5. The method for evaluating the quality of diving sports based on referee score learning according to claim 4, wherein the method for predicting the quality of diving sports based on referee score learning by using a score prediction method from coarse to fine through a score prediction network comprises the following steps:

Predicting a plurality of relative referee score intervals through a classification network according to the referee score characteristics; predicting the deviation of scores in the interval through a regression network, and obtaining a plurality of relative judge scores through calculation;

obtaining a plurality of real referee scores of the comparison video frame sequence;

adding the multiple relative referee scores to the multiple real referee scores respectively to obtain multiple predicted referee scores;

Obtaining the action quality score according to the plurality of predicted referee scores; and calculating the final score of the action quality according to the actual scoring rule to obtain the predicted referee score.

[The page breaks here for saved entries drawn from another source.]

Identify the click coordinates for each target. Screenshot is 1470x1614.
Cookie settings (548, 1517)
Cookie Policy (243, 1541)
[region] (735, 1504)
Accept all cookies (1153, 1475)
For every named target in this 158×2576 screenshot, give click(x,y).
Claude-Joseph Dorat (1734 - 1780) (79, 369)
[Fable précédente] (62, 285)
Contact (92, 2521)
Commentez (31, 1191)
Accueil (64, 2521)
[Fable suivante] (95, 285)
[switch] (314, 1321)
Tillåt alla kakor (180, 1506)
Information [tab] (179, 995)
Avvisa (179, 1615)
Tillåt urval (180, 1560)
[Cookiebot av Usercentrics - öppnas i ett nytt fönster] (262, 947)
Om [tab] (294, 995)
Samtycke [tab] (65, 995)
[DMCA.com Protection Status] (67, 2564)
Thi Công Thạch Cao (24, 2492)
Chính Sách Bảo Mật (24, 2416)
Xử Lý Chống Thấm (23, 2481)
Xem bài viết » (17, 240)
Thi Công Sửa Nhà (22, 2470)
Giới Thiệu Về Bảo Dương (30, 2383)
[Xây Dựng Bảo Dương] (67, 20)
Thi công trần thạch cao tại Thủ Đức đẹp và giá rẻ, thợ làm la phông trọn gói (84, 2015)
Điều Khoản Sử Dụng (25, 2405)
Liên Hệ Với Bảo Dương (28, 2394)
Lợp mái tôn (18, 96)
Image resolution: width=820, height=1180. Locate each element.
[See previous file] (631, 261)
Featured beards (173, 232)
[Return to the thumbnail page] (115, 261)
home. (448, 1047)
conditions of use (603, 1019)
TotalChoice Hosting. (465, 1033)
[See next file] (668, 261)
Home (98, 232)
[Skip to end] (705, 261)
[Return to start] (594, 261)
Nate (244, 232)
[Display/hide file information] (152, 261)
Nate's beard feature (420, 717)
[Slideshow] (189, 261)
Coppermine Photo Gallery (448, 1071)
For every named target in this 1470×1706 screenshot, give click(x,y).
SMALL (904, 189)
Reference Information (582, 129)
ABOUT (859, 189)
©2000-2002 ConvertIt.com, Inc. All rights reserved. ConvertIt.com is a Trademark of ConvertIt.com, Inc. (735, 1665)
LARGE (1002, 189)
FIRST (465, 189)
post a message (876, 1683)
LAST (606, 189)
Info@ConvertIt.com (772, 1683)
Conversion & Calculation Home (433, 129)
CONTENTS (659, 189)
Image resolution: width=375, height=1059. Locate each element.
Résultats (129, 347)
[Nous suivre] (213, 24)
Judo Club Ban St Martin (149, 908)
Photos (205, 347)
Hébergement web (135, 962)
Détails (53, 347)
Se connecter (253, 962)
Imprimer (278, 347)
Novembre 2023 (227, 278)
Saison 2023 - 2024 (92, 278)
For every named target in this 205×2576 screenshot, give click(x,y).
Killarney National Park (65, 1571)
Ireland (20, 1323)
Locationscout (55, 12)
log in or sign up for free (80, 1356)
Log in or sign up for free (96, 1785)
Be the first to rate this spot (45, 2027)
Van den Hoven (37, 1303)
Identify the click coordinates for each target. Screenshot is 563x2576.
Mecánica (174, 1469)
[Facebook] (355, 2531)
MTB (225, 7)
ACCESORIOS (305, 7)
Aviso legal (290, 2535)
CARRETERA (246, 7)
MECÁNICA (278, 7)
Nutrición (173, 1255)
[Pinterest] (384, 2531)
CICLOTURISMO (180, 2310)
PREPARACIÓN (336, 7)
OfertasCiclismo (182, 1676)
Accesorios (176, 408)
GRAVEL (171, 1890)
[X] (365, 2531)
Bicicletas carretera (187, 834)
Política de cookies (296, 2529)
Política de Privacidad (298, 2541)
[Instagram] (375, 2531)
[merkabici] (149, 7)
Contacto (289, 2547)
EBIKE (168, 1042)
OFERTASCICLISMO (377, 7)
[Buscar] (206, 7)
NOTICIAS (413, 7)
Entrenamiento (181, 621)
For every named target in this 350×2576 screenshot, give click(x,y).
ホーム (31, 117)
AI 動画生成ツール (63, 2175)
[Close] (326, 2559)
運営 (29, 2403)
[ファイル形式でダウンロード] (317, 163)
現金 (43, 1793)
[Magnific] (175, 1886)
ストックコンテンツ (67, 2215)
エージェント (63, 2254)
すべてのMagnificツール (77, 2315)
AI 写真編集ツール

6. The method according to claim 4, wherein the score prediction network comprises a classifier for predicting a relative referee score interval and a regressive for determining a final predicted relative referee score; the classifier comprises 4 full-connection layers, wherein the node numbers of the four full-connection layers are 1536, 512, 128 and 11 respectively; the regressor comprises 4 full-connection layers, and the node numbers of the four full-connection layers are 1536, 512, 128 and 1 respectively;

the prediction process is defined as:

；

7. A diving movement quality assessment device based on referee score learning, comprising:

the initial video acquisition module is used for acquiring videos to be evaluated of diving motions;

The sampling module is used for sampling according to the original video frame sequence of the video to be evaluated to obtain the video frame sequence to be evaluated;

the contrast video acquisition module is used for selecting a contrast video frame sequence from the training set;

The spatial coding module is used for respectively coding the video frame sequence to be evaluated and the contrast video frame sequence through a spatial feature coder ViT so as to extract spatial features and obtain an image feature sequence to be evaluated and a contrast image feature sequence;

The time coding module is used for respectively coding the image feature sequence to be evaluated and the contrast image feature sequence through a time sequence feature coder TE so as to extract time sequence features and obtain a video level feature sequence to be evaluated and a contrast video level feature sequence;

The scoring module is used for inputting the video-level feature sequence to be evaluated and the comparison video-level feature sequence into a preselected and trained judge score learning evaluation network to obtain action quality scores of the video to be evaluated; the judgment score learning and evaluating network learns and generates judgment score features with differences by using a cross feature fusion network based on a cross attention mechanism and a comparison action feature decoder based on a transducer decoder, and then adopts a score prediction network to predict action quality scores according to the judgment score features.

8. A diving sport quality assessment device based on referee score learning, characterized by comprising a processor, a memory, and a computer program stored in the memory; the computer program is executable by the processor to implement a diving sport quality assessment method based on referee score learning as claimed in any one of claims 1 to 6.